**Records excerpted from a collection:**
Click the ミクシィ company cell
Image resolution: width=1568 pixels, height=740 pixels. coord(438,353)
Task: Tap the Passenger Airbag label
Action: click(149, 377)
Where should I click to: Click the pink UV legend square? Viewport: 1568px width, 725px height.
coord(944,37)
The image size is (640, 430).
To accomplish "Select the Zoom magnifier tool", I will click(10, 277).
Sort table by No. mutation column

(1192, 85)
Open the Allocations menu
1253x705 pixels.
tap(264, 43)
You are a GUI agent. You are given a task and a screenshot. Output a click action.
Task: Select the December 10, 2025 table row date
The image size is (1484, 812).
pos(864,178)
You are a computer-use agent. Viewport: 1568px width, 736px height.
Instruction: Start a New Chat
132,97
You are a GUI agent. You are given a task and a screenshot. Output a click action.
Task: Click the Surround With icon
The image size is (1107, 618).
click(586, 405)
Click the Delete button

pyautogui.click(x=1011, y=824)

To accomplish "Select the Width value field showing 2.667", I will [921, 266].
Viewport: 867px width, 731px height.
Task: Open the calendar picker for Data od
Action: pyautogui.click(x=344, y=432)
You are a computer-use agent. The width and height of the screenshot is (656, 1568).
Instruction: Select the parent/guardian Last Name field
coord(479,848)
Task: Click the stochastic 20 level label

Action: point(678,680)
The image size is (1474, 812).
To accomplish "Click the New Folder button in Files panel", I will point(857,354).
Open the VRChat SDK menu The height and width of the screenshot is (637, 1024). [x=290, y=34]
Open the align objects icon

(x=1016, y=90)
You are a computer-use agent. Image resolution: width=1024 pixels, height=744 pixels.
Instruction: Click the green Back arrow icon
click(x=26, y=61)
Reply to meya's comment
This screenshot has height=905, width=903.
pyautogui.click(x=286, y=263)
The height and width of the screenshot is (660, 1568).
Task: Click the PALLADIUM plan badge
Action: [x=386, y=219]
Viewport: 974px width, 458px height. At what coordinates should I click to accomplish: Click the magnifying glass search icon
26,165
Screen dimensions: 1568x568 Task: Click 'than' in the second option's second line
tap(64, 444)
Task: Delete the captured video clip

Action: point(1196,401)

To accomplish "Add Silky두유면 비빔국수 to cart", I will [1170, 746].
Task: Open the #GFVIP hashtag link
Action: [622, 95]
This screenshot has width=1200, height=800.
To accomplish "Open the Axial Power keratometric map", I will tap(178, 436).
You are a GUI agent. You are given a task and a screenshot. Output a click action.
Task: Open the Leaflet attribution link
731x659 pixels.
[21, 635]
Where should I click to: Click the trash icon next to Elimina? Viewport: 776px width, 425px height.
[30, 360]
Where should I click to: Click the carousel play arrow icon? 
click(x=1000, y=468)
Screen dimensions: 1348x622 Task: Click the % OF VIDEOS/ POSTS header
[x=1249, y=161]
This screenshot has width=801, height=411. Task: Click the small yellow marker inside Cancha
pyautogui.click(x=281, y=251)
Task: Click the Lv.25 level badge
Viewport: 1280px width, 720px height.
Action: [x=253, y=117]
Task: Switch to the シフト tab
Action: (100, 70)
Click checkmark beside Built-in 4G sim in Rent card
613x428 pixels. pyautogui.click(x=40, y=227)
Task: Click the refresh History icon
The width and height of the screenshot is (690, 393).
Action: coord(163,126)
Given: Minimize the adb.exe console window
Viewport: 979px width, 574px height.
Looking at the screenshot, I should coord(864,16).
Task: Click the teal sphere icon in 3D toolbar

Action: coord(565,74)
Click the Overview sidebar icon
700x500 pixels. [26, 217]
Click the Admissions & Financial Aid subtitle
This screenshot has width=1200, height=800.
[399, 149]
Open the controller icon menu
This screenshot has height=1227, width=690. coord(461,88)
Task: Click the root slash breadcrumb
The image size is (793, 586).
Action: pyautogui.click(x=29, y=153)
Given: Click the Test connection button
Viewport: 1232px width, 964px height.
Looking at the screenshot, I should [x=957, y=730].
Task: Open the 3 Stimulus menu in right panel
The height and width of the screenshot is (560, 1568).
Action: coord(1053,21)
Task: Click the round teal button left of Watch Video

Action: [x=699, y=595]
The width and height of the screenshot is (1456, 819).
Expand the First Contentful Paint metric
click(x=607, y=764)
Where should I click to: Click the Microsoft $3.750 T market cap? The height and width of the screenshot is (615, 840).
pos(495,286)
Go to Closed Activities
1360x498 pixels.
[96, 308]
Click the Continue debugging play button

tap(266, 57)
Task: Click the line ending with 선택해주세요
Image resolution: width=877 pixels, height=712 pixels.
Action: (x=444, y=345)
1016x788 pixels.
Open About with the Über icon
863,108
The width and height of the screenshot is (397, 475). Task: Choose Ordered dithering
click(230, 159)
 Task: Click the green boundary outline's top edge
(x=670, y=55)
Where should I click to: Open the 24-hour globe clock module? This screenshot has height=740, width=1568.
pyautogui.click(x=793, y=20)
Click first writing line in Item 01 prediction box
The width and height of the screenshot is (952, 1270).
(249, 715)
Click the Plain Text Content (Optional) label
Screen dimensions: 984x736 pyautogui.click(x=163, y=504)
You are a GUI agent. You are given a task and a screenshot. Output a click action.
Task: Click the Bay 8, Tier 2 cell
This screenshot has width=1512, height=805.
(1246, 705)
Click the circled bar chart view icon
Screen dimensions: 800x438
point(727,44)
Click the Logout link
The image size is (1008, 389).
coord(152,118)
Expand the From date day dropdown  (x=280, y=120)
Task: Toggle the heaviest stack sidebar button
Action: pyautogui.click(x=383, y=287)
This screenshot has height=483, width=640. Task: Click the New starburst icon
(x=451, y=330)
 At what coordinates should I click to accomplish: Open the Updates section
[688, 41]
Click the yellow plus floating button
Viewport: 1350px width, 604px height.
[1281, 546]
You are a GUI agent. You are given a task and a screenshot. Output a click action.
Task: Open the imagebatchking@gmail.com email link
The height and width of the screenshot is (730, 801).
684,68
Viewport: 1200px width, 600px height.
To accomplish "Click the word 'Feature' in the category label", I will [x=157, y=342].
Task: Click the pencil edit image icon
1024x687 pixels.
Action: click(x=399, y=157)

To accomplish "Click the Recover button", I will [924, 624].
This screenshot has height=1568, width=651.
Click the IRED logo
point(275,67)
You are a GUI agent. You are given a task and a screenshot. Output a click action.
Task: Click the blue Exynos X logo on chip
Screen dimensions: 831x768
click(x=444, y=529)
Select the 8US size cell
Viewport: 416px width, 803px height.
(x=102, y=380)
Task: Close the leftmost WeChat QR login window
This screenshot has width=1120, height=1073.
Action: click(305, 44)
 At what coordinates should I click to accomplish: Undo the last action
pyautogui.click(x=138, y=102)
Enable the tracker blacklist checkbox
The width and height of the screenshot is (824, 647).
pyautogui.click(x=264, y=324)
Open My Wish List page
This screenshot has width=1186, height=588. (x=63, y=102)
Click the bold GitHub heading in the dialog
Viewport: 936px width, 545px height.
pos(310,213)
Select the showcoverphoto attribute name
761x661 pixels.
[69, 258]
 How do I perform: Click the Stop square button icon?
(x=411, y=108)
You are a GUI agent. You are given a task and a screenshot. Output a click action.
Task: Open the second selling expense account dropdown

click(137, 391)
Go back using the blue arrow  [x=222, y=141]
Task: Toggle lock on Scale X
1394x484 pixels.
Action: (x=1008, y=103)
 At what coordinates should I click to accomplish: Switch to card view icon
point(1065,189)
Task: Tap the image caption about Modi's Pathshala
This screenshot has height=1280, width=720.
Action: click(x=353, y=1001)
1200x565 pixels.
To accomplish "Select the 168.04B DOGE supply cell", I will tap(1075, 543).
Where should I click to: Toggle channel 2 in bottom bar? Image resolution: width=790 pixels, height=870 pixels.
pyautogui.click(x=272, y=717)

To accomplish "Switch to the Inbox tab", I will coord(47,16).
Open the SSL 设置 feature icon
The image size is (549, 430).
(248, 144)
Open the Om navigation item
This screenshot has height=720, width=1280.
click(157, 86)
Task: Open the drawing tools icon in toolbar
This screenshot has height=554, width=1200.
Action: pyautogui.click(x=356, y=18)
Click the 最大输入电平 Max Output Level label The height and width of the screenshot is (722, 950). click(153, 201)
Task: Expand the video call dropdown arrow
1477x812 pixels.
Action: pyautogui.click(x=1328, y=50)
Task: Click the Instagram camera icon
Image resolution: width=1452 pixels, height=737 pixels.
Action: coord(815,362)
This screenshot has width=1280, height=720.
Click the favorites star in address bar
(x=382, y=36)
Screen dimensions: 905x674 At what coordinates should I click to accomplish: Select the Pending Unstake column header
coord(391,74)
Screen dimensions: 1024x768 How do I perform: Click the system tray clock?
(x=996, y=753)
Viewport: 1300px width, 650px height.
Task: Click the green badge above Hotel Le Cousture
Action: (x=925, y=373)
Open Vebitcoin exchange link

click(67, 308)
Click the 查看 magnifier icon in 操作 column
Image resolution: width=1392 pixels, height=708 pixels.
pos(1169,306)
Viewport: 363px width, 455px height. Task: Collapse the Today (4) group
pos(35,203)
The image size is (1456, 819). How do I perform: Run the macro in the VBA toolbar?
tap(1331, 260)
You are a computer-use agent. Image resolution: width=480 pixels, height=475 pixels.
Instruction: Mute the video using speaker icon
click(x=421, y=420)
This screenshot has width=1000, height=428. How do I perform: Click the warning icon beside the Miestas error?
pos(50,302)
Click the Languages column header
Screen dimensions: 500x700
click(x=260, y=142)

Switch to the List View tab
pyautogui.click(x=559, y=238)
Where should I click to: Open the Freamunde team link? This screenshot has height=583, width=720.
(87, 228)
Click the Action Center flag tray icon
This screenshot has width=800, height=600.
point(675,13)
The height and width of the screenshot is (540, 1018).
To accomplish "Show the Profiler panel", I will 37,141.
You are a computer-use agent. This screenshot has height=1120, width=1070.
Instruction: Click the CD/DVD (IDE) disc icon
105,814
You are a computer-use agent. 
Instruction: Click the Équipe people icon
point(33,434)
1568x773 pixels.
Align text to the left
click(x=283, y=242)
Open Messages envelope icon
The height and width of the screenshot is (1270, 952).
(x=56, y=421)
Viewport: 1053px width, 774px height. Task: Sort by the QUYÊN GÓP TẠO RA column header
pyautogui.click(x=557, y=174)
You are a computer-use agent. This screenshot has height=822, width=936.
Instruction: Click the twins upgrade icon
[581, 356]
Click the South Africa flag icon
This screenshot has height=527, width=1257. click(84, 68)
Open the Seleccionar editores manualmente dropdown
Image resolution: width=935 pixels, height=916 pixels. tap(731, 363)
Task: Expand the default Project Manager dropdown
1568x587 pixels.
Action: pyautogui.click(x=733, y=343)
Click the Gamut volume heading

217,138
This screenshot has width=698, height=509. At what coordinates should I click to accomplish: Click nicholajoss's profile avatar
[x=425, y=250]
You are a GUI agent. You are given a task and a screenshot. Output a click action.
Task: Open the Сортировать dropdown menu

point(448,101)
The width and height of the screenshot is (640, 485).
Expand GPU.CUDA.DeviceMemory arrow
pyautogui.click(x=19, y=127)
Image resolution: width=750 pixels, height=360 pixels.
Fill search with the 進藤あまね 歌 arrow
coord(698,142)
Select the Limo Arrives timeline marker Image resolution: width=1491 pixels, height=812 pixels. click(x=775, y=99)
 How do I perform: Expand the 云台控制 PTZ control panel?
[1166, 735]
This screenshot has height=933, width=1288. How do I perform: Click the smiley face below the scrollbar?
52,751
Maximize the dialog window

**Problem to work on:** Working through the records, find each line containing the word "blue" and copy it.

**Problem solution:**
Task: Click the blue Exynos X logo on chip
Go back using the blue arrow  [x=222, y=141]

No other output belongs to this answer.